• Brief: Return the lines of the listing exactly as they appear, starting with the line that contains "This screenshot has width=460, height=207." and continuing through the line that contains "click(x=24, y=366)", with both lines included. Leave the pictures out of your answer.
-------------------------
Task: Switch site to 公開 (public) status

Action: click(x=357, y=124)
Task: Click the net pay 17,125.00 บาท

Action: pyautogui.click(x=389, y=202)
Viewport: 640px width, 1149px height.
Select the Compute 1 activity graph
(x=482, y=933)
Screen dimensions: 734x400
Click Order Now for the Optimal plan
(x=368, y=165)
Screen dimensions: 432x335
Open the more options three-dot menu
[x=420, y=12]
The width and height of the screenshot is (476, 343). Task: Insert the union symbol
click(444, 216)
-------------------------
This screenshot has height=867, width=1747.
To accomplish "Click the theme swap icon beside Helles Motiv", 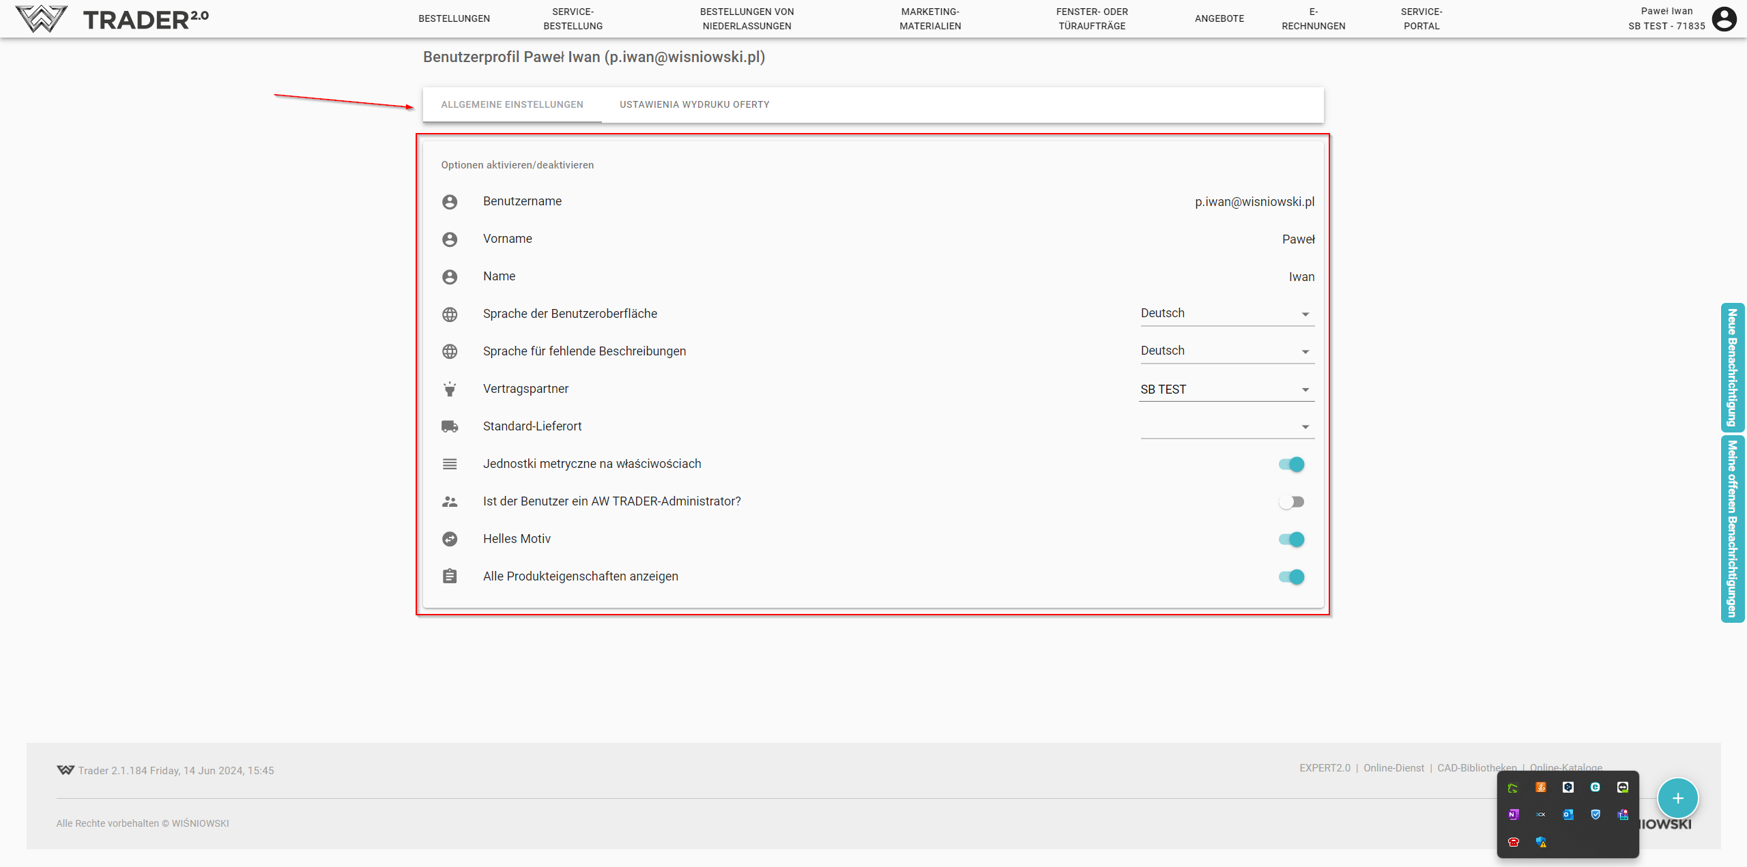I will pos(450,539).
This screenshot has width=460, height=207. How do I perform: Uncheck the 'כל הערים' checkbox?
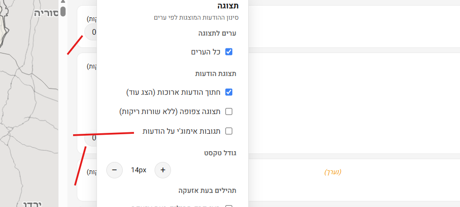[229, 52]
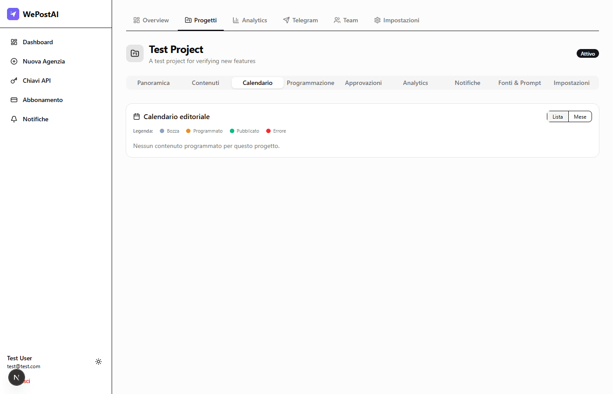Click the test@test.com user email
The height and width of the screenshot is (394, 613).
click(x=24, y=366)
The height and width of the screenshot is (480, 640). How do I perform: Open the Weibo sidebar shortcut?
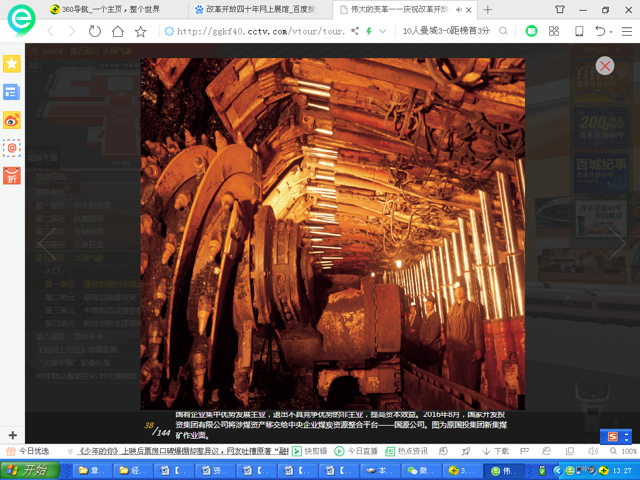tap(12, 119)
-------------------------
• Correct answer:
This screenshot has width=460, height=207. How do I perform: Uncheck the 'כל הערים' checkbox?
[229, 52]
Click the test@test.com user email
The height and width of the screenshot is (394, 613).
click(x=24, y=366)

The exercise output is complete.